Their letter writing turns into more and more sexual, till Stan begins to develop emotions for Gwyneth. This willingness to confront the quasi-incestuous nature of the siblings’ relationship (albeit unknowing, not less than on Stan’s aspect), is without doubt one of the causes Rubens’ work is so discomfiting. It refuses to be simply labelled or contained in a style or model.
The novel was later made right into a French movie, Chère Inconnue, in 1982, starring Simone Signoret and Jean Rochefort, which additionally performs on the novel’s disturbing central plot.
Defying style
Overall, Rubens’ fictions are hybrid and sit between totally different cultural identities. They are unimaginable to neatly pigeonhole. Indeed, critics like Hana Sambrook have referred to the “maddening” refusal of her writing to suit neatly right into a single class.
However, this refusal to suit is strictly why Rubens is so essential. Why ought to she match neatly into any class? Why will we put a lot worth on style and elegance being so exactly categorised?

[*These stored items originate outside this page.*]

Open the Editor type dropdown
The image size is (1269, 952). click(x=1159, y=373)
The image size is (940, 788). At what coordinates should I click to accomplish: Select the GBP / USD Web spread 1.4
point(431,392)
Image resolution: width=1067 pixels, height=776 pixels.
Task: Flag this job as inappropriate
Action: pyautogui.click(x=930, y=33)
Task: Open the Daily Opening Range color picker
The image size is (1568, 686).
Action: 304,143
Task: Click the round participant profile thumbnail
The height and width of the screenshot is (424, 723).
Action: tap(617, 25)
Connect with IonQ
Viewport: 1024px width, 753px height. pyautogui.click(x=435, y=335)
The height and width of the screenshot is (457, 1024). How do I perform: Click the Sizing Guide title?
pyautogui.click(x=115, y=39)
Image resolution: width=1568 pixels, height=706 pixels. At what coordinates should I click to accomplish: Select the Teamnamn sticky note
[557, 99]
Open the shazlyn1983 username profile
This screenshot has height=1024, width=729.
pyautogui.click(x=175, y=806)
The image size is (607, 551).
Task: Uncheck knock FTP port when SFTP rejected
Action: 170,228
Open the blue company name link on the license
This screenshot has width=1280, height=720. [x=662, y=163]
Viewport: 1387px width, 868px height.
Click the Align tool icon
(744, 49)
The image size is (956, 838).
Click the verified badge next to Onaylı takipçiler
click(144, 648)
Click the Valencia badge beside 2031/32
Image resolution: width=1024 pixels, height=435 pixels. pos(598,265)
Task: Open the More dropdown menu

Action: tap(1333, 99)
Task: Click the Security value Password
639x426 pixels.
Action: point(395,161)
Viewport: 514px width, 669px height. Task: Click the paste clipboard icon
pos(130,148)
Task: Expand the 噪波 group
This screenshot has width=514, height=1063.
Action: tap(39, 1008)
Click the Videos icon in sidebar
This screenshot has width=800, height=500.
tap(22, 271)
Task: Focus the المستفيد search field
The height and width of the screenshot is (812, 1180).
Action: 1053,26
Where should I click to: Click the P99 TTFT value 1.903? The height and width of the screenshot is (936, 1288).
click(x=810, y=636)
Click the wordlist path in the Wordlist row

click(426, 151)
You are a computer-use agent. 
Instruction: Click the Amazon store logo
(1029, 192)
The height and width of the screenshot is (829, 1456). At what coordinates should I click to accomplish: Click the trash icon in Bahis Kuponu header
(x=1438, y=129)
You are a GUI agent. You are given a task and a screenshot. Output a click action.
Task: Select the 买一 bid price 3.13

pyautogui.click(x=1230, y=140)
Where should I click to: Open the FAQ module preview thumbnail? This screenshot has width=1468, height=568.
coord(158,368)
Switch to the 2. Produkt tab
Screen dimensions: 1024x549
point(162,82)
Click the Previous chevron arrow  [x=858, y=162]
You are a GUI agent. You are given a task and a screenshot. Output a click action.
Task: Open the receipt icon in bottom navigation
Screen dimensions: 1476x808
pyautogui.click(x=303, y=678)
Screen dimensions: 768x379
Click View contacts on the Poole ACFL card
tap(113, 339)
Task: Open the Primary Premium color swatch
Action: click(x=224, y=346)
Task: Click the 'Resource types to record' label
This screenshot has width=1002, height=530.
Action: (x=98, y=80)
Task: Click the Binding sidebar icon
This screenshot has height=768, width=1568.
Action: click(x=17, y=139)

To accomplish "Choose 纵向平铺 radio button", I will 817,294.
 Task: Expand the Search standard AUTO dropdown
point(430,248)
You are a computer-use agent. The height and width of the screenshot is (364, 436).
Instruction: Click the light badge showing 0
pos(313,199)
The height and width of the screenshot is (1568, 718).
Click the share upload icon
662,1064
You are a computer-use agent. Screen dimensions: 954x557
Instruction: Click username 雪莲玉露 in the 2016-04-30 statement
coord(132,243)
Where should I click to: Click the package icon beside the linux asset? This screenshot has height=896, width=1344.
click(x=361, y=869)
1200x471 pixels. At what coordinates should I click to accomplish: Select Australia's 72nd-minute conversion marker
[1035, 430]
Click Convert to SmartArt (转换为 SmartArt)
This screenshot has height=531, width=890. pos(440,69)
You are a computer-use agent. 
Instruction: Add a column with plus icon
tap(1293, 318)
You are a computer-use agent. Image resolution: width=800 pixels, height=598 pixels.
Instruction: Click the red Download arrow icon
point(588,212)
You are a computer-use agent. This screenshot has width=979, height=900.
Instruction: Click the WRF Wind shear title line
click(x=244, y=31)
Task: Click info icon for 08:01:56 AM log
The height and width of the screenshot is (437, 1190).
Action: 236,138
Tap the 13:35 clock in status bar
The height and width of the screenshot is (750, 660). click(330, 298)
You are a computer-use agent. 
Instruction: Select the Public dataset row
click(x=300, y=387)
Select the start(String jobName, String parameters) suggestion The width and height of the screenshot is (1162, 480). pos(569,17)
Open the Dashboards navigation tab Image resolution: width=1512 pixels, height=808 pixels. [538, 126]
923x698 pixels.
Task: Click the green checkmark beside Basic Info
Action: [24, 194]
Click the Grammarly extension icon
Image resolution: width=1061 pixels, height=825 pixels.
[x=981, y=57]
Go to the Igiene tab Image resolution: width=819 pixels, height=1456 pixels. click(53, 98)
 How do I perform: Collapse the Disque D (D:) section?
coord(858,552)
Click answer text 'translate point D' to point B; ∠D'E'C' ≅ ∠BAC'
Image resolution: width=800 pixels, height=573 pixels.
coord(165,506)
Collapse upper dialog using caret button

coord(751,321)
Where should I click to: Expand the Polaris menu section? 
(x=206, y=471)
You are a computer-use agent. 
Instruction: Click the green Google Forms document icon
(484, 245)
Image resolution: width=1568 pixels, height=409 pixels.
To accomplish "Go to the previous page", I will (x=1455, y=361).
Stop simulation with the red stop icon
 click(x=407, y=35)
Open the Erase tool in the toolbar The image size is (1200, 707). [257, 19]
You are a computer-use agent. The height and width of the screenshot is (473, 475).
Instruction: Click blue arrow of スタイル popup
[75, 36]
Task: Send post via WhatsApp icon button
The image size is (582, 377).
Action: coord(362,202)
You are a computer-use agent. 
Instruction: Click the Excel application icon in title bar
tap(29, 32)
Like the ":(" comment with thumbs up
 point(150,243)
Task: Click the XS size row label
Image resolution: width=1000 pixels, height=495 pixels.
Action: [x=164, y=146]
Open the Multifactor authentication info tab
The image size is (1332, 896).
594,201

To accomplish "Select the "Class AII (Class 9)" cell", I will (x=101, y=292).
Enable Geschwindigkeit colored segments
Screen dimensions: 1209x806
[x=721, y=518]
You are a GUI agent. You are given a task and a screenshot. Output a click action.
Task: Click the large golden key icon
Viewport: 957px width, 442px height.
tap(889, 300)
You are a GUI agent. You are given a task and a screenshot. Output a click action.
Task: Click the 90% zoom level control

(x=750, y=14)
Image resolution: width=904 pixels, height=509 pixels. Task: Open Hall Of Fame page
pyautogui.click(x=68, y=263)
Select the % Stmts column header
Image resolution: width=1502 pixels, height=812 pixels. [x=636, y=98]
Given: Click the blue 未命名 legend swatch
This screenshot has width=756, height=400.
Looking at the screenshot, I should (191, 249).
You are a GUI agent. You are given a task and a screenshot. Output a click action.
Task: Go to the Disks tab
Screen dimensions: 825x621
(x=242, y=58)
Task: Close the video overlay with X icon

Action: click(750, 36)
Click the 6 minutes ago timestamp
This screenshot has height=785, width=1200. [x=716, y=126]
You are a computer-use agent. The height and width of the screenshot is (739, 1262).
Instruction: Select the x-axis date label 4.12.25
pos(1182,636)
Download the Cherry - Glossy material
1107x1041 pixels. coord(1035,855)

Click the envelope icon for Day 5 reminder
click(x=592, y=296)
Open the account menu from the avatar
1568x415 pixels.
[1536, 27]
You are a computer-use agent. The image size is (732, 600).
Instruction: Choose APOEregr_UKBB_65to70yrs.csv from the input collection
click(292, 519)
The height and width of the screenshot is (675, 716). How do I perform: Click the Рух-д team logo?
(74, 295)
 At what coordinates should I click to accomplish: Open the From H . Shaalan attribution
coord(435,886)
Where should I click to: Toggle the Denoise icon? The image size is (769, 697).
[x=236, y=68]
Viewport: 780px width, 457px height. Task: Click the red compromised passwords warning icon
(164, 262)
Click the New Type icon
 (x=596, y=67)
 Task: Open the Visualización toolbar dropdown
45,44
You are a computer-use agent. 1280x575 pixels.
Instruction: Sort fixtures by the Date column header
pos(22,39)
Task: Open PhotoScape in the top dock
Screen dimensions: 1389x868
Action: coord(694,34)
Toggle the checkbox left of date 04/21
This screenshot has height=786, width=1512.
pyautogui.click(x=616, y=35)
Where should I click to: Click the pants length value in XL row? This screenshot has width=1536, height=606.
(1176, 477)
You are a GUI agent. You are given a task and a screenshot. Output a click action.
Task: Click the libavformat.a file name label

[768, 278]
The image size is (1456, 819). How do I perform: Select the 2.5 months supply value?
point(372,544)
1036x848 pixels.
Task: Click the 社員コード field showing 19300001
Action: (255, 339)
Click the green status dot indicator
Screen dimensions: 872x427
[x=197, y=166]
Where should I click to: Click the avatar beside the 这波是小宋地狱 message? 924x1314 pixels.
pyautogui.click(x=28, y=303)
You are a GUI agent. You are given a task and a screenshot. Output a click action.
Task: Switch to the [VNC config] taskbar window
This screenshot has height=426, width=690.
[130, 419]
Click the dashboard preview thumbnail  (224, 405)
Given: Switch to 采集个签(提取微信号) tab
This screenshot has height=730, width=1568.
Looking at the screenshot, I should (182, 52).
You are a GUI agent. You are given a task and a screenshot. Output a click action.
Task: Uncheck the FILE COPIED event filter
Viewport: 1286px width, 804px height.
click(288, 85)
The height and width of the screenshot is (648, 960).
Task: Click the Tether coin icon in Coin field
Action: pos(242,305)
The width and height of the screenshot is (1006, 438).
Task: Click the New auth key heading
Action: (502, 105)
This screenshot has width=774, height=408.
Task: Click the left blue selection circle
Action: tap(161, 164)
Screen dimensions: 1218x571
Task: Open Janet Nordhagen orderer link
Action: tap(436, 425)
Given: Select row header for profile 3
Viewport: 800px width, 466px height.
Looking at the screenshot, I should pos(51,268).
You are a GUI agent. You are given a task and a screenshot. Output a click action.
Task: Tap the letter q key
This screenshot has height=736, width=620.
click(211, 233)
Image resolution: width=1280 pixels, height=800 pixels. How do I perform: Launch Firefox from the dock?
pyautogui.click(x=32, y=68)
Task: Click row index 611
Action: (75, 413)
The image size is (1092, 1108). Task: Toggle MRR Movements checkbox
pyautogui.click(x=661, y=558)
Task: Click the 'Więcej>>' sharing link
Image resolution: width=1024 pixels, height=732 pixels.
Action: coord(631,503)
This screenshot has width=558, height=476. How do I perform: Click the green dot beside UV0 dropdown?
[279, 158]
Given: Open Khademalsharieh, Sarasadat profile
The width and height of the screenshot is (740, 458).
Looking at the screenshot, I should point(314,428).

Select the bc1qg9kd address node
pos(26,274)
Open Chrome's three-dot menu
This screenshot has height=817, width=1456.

Readers as we speak will discover a lot of Rubens’ again catalogue out there second hand. But solely a single novel, I Sent A Letter to My Love, has been integrated into the Library of Wales collection from writer Parthian Books, which goals to republish vital works of traditional Welsh literature in English.
Rubens sits alongside a small handful of different girls writers within the assortment, together with Rachel Trezise, Dorothy Edwards, Hilda Vaughan and Margiad Evans.
Perhaps the best way we immortalise our personal cultural historical past in Wales is a part of the rationale why working-class girls writers equivalent to Rubens are but to succeed in a wider viewers, past the recognition of their day.
However, much more importantly in my opinion, it lies with the failure of distinguished prizes to completely recognise Welsh girls’s contribution to literary historical past. Sadly, it’s a failure that appears unlikely to be overturned any time quickly.
Michelle Deininger is a member of the Green Party.